Tonny Janssen is de echtgenote van Gerard. Zij is 75 jaar.

"Dit is echt een prachtige plek"

"Thuis kon ik de zorg niet meer aan. Trap op, trap af, televisie aan, televisie uit. Water. Iets te eten. Als je 75 bent lukt dat allemaal niet meer. Ik was voortaan zo moe. Toen hebben we het over het hospice gehad. Hij vond het een heel goed idee. Eerst had ik het idee dat ik hem wegstuurde, de deur uitgooide. 'Het is toch geen pak suiker dat je zo de deur uitdoet', dacht ik bij mezelf. Maar zo zie ik het inmiddels niet meer. Het hospice is prachtig. Het is de allerbeste oplossing.

De verzorging is hier echt vijf sterren. Ze zijn zo lief, de mensen die hier werken. Het is een prachtige plek, het voelt alsof ik thuis ben.

De laatste weken dat Gerard thuis was, was hij een paar dagen heel boos als hij 's ochtends weer wakker werd, want hij wilde niet meer wakker worden. Ik heb ook dikwijls gebeden: alstublieft, kom hem vandaag halen. Het is een erg grote belasting, elke dag dat het langer duurt blijft het langer pijn doen. Ik wil iets voor hem doen, maar er is niets dat ik kan doen. Ik kom elke dag van half negen tot half zeven. Dan zit ik hier wat te puzzelen of te lezen. Thuis heb ik ook geen rust. Gelukkig weet ik dat hij in goede handen is."

"Hier is de verzorging er altijd"

"Doodgaan blijft een strijd"

Wilma ter Horst (48) werkt als verpleegkundige in het hospice. Het is duidelijk dat ze haar werk met aandacht en liefde verricht. "We werken hier hard. Maar tegelijkertijd is er ruimte om echt contact met mensen te maken. Dat maakt deze plek zo bijzonder."

"Een goede vriendin van mij is overleden aan borstkanker. Haar heb ik tot de laatste minuut bijgestaan. Vlak daarna kreeg mijn schoonmoeder darmkanker. Ook haar heb ik intensief geholpen. Ik vond het heel bijzonder hen te begeleiden in de laatste fase van het leven. Daarom heb ik een sollicitatiebrief geschreven naar het hospice. Ik werk hier nu bijna 3 jaar.

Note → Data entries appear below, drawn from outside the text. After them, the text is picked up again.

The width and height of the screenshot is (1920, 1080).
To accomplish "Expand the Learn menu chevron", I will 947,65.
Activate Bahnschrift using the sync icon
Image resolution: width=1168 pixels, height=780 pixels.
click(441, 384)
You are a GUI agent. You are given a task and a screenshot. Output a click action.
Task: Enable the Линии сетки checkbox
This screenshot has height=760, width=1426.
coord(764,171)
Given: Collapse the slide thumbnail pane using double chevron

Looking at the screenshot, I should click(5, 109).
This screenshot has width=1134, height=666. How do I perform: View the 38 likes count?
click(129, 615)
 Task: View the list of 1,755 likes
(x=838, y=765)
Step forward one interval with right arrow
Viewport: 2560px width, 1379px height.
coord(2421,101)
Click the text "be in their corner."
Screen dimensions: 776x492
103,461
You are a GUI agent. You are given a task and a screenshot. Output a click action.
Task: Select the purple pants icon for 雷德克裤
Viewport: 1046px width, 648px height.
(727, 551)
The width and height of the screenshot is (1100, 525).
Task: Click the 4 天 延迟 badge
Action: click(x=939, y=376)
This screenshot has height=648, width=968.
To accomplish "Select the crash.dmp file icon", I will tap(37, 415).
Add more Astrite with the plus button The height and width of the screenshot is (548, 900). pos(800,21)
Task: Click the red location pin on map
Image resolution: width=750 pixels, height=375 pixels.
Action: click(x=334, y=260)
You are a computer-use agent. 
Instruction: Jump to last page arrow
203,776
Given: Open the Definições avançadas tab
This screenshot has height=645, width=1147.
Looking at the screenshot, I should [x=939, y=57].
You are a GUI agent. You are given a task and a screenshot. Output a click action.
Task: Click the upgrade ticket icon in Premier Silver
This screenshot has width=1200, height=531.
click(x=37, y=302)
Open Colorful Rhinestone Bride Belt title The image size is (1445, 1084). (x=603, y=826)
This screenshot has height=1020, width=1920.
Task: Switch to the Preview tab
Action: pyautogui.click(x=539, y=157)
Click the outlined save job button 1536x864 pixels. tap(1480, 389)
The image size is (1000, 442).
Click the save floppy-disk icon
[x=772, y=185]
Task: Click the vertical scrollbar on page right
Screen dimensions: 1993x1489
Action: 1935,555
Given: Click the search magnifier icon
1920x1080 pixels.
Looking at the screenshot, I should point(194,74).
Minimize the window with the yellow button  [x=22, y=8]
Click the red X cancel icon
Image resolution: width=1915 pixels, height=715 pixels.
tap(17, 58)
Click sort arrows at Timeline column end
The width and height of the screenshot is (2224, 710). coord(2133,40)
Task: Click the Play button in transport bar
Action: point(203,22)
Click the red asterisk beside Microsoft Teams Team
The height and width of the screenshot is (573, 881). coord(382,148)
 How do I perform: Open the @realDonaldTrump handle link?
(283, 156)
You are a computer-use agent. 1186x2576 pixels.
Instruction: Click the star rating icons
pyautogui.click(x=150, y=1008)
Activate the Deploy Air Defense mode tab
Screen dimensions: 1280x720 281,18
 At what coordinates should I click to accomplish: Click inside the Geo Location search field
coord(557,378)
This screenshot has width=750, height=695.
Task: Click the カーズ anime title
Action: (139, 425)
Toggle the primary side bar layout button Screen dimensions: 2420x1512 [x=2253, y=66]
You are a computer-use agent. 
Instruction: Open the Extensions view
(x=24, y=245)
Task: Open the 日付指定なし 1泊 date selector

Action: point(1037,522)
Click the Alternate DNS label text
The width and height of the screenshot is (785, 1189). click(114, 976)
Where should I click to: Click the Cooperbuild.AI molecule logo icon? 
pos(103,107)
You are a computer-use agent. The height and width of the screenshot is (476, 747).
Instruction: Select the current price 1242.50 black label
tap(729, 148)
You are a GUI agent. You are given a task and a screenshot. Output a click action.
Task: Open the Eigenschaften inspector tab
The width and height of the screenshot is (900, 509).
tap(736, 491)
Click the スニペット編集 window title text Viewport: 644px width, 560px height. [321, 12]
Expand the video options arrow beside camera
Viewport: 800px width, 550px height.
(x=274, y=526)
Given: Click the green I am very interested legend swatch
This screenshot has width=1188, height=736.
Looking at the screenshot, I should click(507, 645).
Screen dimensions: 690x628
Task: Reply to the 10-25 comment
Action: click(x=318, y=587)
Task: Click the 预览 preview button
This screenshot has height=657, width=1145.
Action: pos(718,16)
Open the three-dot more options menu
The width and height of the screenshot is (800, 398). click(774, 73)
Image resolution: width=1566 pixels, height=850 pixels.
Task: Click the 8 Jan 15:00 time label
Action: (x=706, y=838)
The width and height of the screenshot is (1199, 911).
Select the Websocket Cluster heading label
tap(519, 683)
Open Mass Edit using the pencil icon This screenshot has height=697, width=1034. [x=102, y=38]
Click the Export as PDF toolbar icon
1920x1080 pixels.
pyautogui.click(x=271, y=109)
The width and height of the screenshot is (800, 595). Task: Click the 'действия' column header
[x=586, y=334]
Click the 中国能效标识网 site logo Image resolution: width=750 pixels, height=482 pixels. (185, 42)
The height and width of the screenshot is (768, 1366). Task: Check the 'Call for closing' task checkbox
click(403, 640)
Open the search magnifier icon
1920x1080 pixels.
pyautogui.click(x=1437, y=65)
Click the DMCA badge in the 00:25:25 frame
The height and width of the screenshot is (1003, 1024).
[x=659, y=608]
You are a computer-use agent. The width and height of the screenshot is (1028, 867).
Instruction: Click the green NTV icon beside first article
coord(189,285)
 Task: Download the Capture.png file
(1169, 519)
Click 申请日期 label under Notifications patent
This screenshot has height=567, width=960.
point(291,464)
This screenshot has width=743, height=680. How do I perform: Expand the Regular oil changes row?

Dit werk is zo dankbaar. Als er een nieuwe gast wordt binnengebracht door de naasten zie je dat ze helemaal op zijn. Zij hebben vaak al een aantal maanden zorg verleend en dat vraagt heel veel van ze. Als de gast dan eenmaal bij ons is zie je de familie en vrienden ook steeds meer opklaren. Het comfort, de rust en de veiligheid die wij de gasten hier bieden heeft ook een geweldige uitwerking op hun naasten. Ze hoeven zich geen zorgen meer te maken, bij ons is alles aanwezig. We merken dat ze het erg fijn vinden dat er zoveel ruimte is. Ze kunnen hier de hele dag terecht en als ze willen kunnen ze helpen bij de verzorging.

Echt contact

Soms komt iemand heel angstig en gesloten bij ons binnen. Bang voor wat komen gaat. Als je dan kunt bereiken dat iemand na een tijdje ontspannen in bed ligt en alles durft te nemen zoals het komt, dan is dat heel speciaal. Wij proberen zoveel mogelijk te voldoen aan de wensen van de gast zodat afscheid nemen van het leven gebeurt op een manier die past bij dat leven. Hier is ook de tijd en ruimte om over dat afscheid te praten. Door mijn achtergrond in de psychiatrie heb ik geleerd te kijken naar de non-verbale communicatie. Mensen zeggen soms iets terwijl hun hele lichaam iets anders uitstraalt. Echt contact van mens tot mens, vanuit je hart, gebeurt vaak non-verbaal. Je ziet aan mensen wanneer ze behoefte hebben aan contact of wanneer ze juist alleen willen zijn.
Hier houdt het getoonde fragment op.